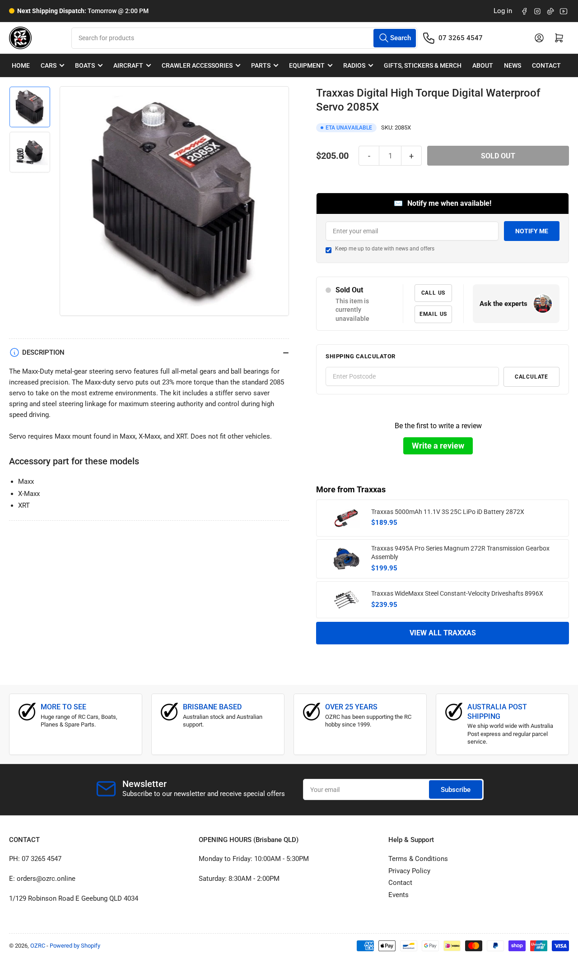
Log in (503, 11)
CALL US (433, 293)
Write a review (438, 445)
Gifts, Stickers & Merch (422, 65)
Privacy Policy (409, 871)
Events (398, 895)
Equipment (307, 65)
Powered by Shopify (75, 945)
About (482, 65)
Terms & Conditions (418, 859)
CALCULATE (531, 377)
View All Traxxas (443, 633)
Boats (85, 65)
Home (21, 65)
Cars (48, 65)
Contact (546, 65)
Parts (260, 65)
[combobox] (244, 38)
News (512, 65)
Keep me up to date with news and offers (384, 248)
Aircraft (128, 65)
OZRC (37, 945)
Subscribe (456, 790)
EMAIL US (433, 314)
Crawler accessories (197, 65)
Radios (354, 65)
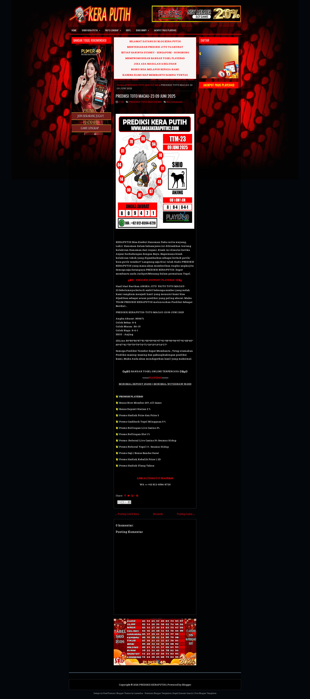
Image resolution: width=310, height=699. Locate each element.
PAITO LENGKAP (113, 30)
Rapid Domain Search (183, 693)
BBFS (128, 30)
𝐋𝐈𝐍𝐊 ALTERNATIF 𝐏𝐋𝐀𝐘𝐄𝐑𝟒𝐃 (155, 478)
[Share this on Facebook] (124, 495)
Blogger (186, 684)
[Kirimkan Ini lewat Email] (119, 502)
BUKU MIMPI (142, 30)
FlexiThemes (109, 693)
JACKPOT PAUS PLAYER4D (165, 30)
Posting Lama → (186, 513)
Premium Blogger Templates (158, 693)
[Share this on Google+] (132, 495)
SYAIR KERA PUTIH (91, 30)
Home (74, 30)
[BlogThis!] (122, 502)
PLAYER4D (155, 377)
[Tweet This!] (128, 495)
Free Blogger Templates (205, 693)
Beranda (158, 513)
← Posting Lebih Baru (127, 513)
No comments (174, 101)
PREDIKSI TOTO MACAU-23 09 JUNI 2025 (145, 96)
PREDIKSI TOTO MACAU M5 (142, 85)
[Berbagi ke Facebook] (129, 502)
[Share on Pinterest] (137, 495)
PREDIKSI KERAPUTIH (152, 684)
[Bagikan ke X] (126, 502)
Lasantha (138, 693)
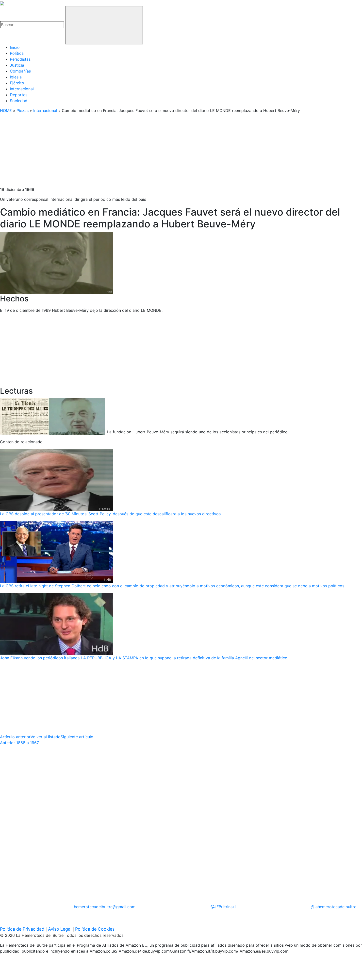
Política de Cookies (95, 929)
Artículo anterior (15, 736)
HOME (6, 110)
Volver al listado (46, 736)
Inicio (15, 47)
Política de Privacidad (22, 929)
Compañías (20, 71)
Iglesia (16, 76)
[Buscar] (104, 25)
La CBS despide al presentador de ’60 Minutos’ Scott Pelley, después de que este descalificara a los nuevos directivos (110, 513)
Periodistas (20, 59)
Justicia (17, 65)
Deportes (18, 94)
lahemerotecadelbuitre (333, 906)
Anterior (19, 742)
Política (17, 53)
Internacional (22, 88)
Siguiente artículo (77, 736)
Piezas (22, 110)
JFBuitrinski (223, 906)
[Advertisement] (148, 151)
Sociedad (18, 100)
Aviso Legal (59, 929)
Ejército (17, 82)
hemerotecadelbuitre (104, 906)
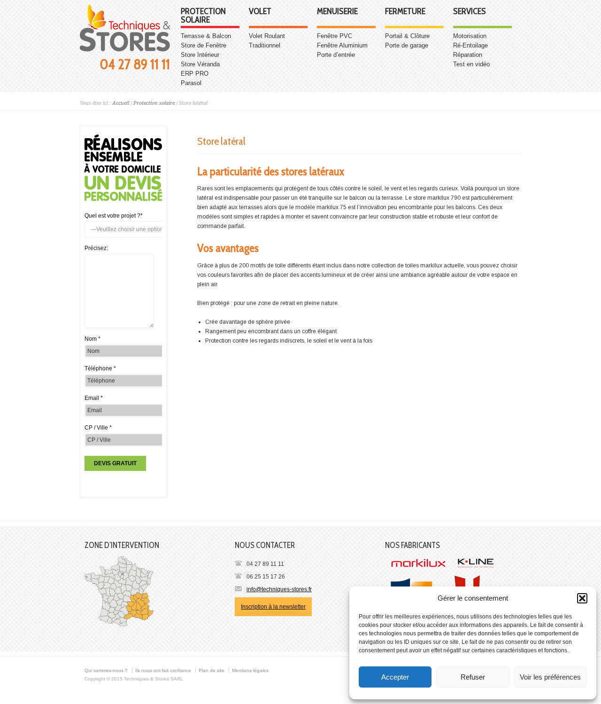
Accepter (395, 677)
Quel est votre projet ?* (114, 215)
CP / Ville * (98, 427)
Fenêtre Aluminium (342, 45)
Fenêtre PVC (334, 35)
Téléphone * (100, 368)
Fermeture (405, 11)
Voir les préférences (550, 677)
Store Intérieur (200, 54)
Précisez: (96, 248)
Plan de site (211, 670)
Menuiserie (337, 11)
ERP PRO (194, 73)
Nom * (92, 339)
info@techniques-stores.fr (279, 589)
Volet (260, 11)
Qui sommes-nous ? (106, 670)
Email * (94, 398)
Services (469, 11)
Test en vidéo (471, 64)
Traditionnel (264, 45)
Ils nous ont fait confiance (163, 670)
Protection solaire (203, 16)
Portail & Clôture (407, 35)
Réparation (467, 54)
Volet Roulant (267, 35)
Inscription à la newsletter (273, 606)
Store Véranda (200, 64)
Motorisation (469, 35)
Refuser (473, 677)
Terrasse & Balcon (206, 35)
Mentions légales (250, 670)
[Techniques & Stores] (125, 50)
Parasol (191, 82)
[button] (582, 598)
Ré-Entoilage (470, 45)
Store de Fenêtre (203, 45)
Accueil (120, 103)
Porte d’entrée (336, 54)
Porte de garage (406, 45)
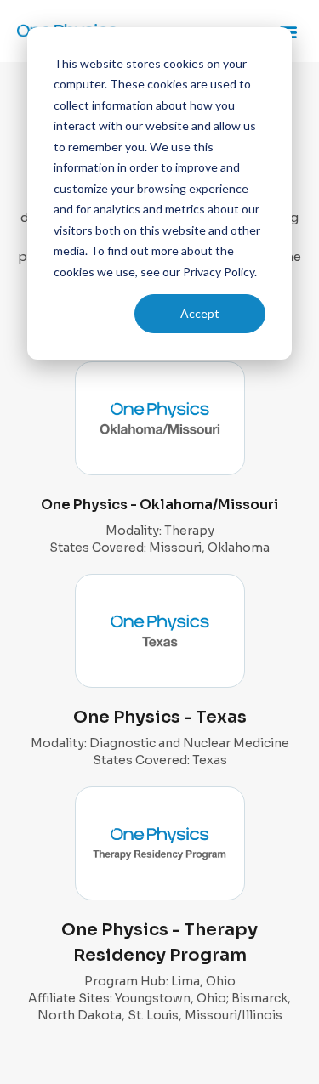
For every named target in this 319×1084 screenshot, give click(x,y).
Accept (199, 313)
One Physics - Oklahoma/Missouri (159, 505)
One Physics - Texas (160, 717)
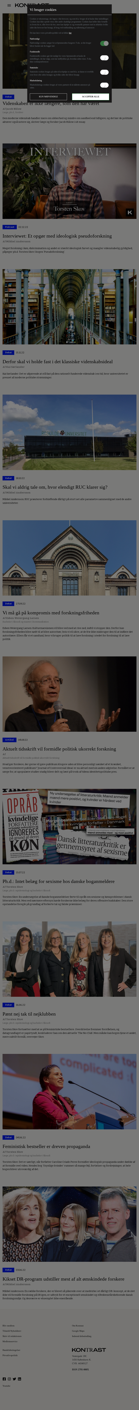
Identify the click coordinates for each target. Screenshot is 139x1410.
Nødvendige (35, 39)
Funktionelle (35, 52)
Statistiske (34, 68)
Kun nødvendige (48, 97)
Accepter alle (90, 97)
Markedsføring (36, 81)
......
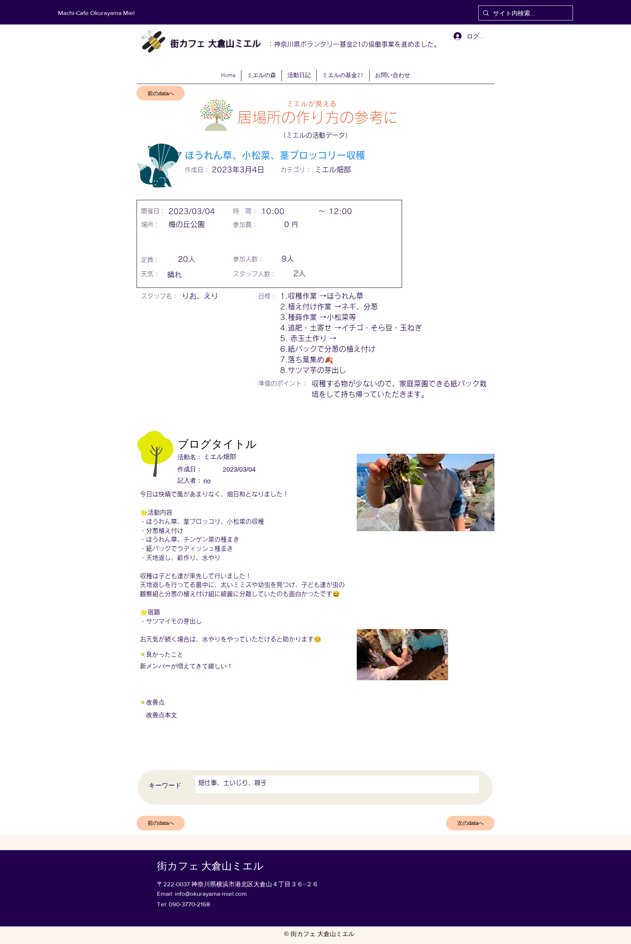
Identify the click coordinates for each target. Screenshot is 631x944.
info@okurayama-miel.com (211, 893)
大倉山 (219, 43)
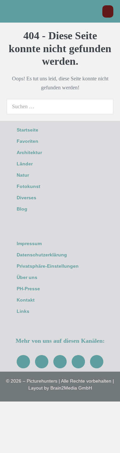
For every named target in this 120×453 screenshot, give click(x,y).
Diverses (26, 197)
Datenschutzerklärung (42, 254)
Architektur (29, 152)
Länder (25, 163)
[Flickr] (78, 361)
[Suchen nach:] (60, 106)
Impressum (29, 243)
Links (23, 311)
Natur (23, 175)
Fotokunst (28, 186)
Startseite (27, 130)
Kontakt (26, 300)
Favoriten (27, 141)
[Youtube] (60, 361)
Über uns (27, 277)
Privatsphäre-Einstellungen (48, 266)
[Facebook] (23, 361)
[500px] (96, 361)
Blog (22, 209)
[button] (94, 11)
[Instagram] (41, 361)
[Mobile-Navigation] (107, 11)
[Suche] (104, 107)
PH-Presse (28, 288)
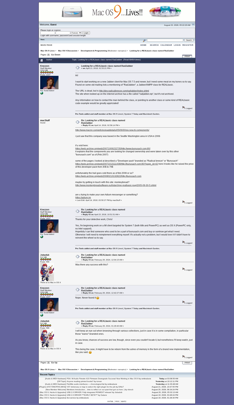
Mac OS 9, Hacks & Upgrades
......
◆ WHAT IS REQUIRED ◆
Write out, as a numbered list with blank lines left out, the lines from the one containing "Email * (94, 398)" through the one containing "Inscription à la newsletter (273, 606)", including both of those lines.

◆ WRITTEN SOLUTION ◆
1. Email * (94, 398)
2. Services (469, 11)
3. Test en vidéo (471, 64)
4. Traditionnel (264, 45)
5. Ils nous ont fait confiance (163, 670)
6. Protection solaire (203, 16)
7. Portail & Clôture (407, 35)
8. Réparation (467, 54)
9. Volet Roulant (267, 35)
10. Inscription à la newsletter (273, 606)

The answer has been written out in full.